Pixel coordinate grounding data
+ + + + +

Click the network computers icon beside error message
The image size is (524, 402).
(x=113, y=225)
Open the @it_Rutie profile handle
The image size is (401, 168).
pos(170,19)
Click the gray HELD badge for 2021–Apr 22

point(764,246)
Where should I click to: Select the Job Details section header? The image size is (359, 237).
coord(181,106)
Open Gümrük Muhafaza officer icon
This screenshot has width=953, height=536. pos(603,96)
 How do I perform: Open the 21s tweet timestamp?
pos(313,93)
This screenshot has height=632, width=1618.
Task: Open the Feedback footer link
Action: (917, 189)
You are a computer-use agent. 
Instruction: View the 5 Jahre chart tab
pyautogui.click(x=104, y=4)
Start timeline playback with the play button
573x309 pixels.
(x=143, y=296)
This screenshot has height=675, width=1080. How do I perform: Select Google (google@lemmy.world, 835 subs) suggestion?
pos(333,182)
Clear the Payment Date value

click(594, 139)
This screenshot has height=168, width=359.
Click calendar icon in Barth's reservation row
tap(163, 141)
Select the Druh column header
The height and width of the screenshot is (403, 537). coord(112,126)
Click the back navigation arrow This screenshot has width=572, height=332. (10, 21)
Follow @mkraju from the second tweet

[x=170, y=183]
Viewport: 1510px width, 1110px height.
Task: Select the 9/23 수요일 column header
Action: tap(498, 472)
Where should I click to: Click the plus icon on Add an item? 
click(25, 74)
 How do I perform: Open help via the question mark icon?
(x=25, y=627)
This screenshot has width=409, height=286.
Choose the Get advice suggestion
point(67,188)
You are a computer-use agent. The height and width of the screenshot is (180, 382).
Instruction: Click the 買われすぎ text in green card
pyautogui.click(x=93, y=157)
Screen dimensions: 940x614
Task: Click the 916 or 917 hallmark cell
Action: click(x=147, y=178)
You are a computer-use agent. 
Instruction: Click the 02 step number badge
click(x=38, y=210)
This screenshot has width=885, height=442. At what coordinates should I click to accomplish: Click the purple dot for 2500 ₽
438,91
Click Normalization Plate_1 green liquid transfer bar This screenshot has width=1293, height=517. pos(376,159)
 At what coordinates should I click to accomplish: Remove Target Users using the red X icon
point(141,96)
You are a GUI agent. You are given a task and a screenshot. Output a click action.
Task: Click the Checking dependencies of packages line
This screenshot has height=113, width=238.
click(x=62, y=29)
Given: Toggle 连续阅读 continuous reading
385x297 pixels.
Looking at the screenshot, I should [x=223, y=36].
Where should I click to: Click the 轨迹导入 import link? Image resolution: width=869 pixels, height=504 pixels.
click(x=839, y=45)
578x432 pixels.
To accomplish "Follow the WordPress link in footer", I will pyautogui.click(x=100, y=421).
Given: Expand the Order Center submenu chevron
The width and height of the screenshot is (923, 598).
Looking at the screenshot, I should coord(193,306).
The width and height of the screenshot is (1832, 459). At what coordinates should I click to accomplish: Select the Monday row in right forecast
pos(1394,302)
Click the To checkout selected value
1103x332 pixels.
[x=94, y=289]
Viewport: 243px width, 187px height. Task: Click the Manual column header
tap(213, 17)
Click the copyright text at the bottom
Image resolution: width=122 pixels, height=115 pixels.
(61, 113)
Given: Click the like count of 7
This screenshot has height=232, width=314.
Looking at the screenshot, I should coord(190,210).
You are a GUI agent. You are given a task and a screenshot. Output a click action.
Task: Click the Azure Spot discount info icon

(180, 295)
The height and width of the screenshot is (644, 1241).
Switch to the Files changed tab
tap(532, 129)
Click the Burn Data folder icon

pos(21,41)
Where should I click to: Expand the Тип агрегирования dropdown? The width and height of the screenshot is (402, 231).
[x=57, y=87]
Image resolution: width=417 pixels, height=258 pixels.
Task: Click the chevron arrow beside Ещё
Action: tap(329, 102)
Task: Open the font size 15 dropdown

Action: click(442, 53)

+ + + + +

WORK TASK — Type the entries out again so that they match exactly.

SOLVED PROBLEM —
Click the network computers icon beside error message
The image size is (524, 402).
(x=113, y=225)
Open the @it_Rutie profile handle
The image size is (401, 168).
pos(170,19)
Click the gray HELD badge for 2021–Apr 22

point(764,246)
Where should I click to: Select the Job Details section header? The image size is (359, 237).
coord(181,106)
Open Gümrük Muhafaza officer icon
This screenshot has width=953, height=536. pos(603,96)
 How do I perform: Open the 21s tweet timestamp?
pos(313,93)
This screenshot has height=632, width=1618.
Task: Open the Feedback footer link
Action: (917, 189)
You are a computer-use agent. 
Instruction: View the 5 Jahre chart tab
pyautogui.click(x=104, y=4)
Start timeline playback with the play button
573x309 pixels.
(x=143, y=296)
This screenshot has height=675, width=1080. How do I perform: Select Google (google@lemmy.world, 835 subs) suggestion?
pos(333,182)
Clear the Payment Date value

click(594, 139)
This screenshot has height=168, width=359.
Click calendar icon in Barth's reservation row
tap(163, 141)
Select the Druh column header
The height and width of the screenshot is (403, 537). coord(112,126)
Click the back navigation arrow This screenshot has width=572, height=332. (10, 21)
Follow @mkraju from the second tweet

[x=170, y=183]
Viewport: 1510px width, 1110px height.
Task: Select the 9/23 수요일 column header
Action: tap(498, 472)
Where should I click to: Click the plus icon on Add an item? 
click(25, 74)
 How do I perform: Open help via the question mark icon?
(x=25, y=627)
This screenshot has width=409, height=286.
Choose the Get advice suggestion
point(67,188)
You are a computer-use agent. The height and width of the screenshot is (180, 382).
Instruction: Click the 買われすぎ text in green card
pyautogui.click(x=93, y=157)
Screen dimensions: 940x614
Task: Click the 916 or 917 hallmark cell
Action: click(x=147, y=178)
You are a computer-use agent. 
Instruction: Click the 02 step number badge
click(x=38, y=210)
This screenshot has width=885, height=442. At what coordinates should I click to accomplish: Click the purple dot for 2500 ₽
438,91
Click Normalization Plate_1 green liquid transfer bar This screenshot has width=1293, height=517. pos(376,159)
 At what coordinates should I click to accomplish: Remove Target Users using the red X icon
point(141,96)
You are a GUI agent. You are given a task and a screenshot. Output a click action.
Task: Click the Checking dependencies of packages line
This screenshot has height=113, width=238.
click(x=62, y=29)
Given: Toggle 连续阅读 continuous reading
385x297 pixels.
Looking at the screenshot, I should [x=223, y=36].
Where should I click to: Click the 轨迹导入 import link? Image resolution: width=869 pixels, height=504 pixels.
click(x=839, y=45)
578x432 pixels.
To accomplish "Follow the WordPress link in footer", I will pyautogui.click(x=100, y=421).
Given: Expand the Order Center submenu chevron
The width and height of the screenshot is (923, 598).
Looking at the screenshot, I should coord(193,306).
The width and height of the screenshot is (1832, 459). At what coordinates should I click to accomplish: Select the Monday row in right forecast
pos(1394,302)
Click the To checkout selected value
1103x332 pixels.
[x=94, y=289]
Viewport: 243px width, 187px height. Task: Click the Manual column header
tap(213, 17)
Click the copyright text at the bottom
Image resolution: width=122 pixels, height=115 pixels.
(61, 113)
Given: Click the like count of 7
This screenshot has height=232, width=314.
Looking at the screenshot, I should coord(190,210).
You are a GUI agent. You are given a task and a screenshot. Output a click action.
Task: Click the Azure Spot discount info icon

(180, 295)
The height and width of the screenshot is (644, 1241).
Switch to the Files changed tab
tap(532, 129)
Click the Burn Data folder icon

pos(21,41)
Where should I click to: Expand the Тип агрегирования dropdown? The width and height of the screenshot is (402, 231).
[x=57, y=87]
Image resolution: width=417 pixels, height=258 pixels.
Task: Click the chevron arrow beside Ещё
Action: tap(329, 102)
Task: Open the font size 15 dropdown

Action: click(442, 53)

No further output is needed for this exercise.